What is the answer? True or False? “If you do not have anything nice to say, do not say anything at all…”

If True, avoid clinging to the pain, anger, bitterness, resentment, hatred, and negative emotions, because these feelings may sew an unfortunate pocket into your soul. Holding our tongue may keep the peace, but its effects may fester and influence how we speak and treat others. The consequence of remaining silent may cause our negative feelings to cling to parts of our past, and consequently hamper our future. However refraining to speak can create a quiet moment and open a space for thought, allowing something wonderful to take its place.

If False, when we choose to say something that is “not nice“, it should be done wisely, in correct moments, and when others are capable of learning.  We must hold a space for them to absorb our thoughts and feelings by giving them an opportunity to explore our words with reason. By choosing to speak, we are letting our honesty be witnessed for what it is in the moment.  When we do choose to speak we must filter our actions through a lens of love, honesty, and patience.

I feel the answer is found within our moral guide and when we read this instruction manual it often reveals a murky answer.  It tells us that life is fluid and dynamic, that no two situations are the same, and so we must feel and think through each situation. If we choose to refrain from speaking, we will never be heard. If we always express our “not nice” feelings we might close the door and shrink the space of others. Just as we judge ourselves, it is the same in return, sometimes our feelings tell us others should resist speaking, or they should simply say whatever is on their chest.

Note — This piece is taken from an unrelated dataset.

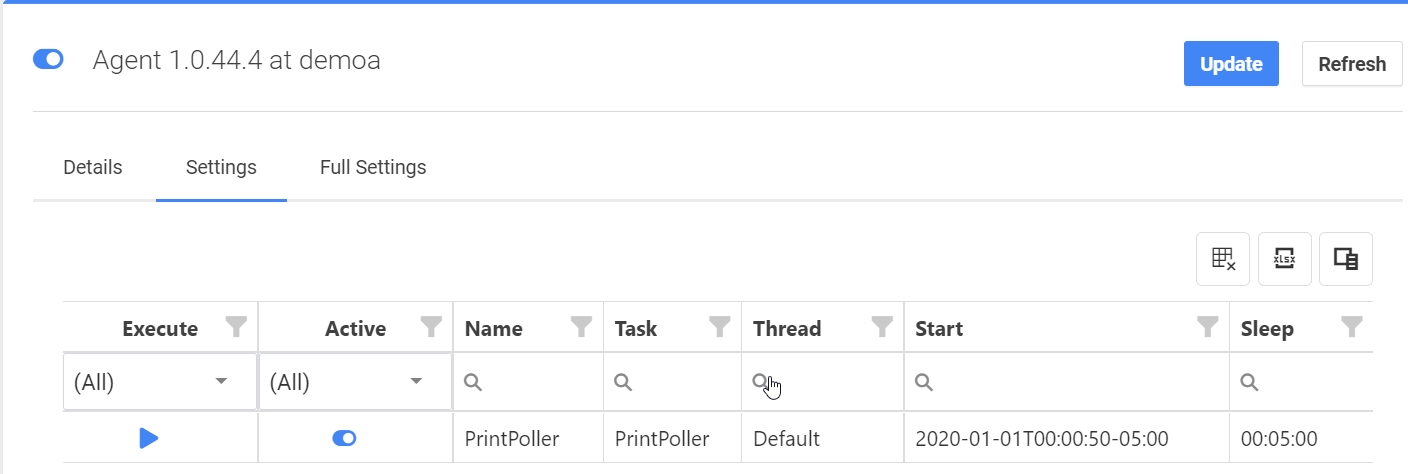This screenshot has height=474, width=1408.
Task: Toggle PrintPoller active switch
Action: tap(344, 438)
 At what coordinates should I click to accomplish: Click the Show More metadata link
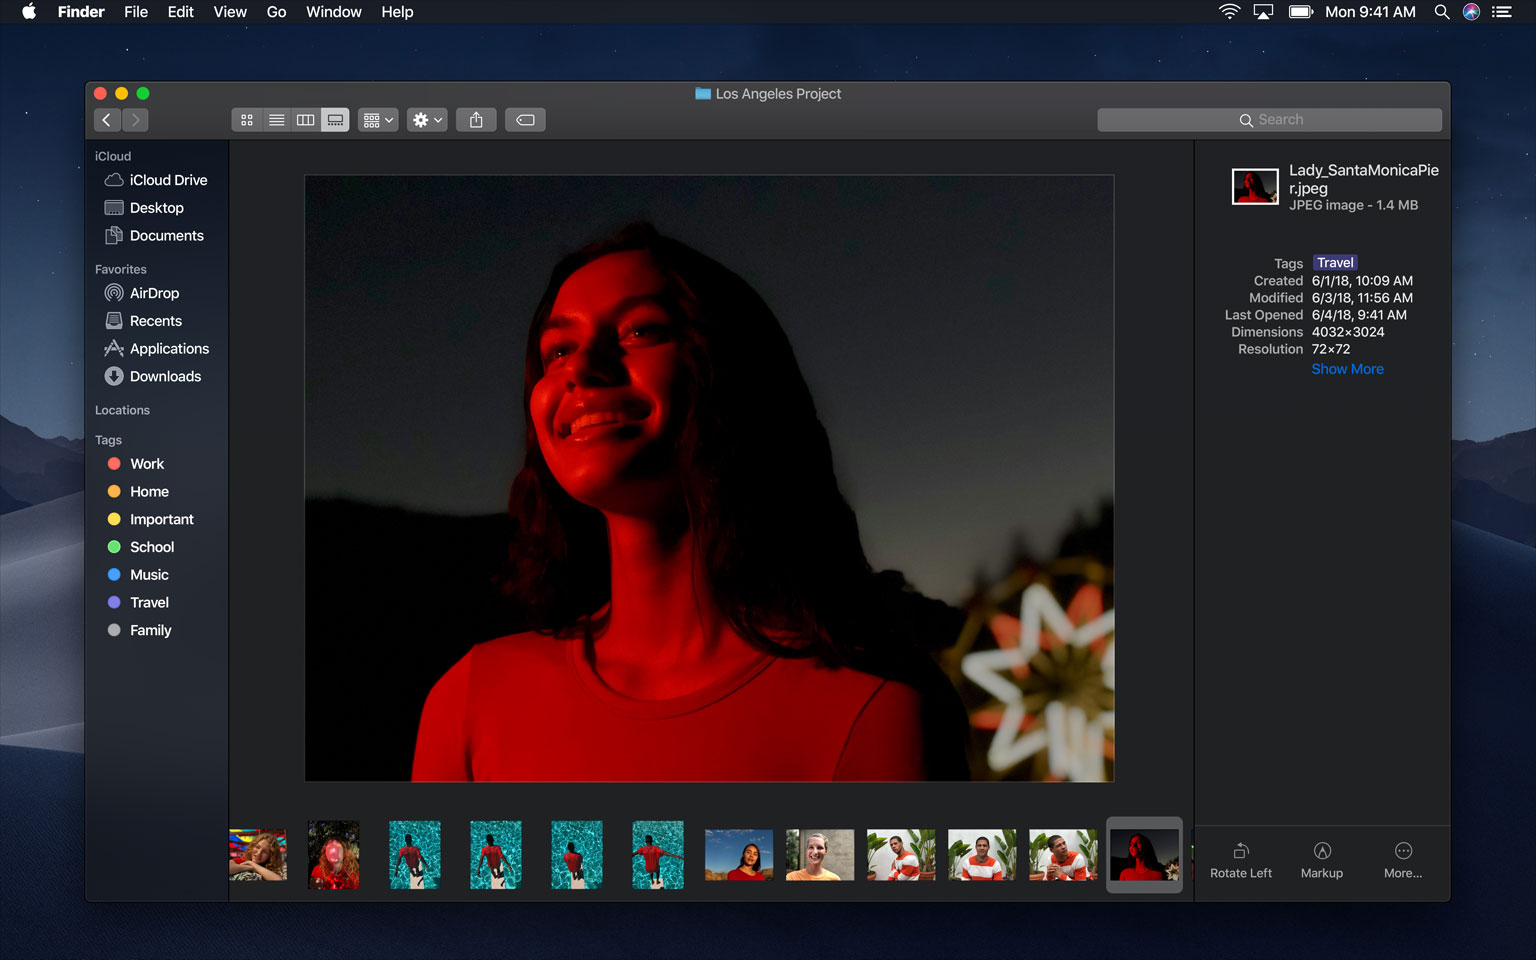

Instead of looking for the best answer for each moment, find how each answer will better serve everyone involved, and which will bring greater LOVE.

Allowing ourselves the space to be one with silence can be a beautiful time to reflect, to dig deeper for answers, and ultimately seek understanding of our life path and direction.  

Allowing ourselves the space to be heard may hurt others, and even hearing hurtful words from others can be beautiful blessings. It grants us the opportunity to go deeper into our actions, to question what lead us to this point, and where we are being guided.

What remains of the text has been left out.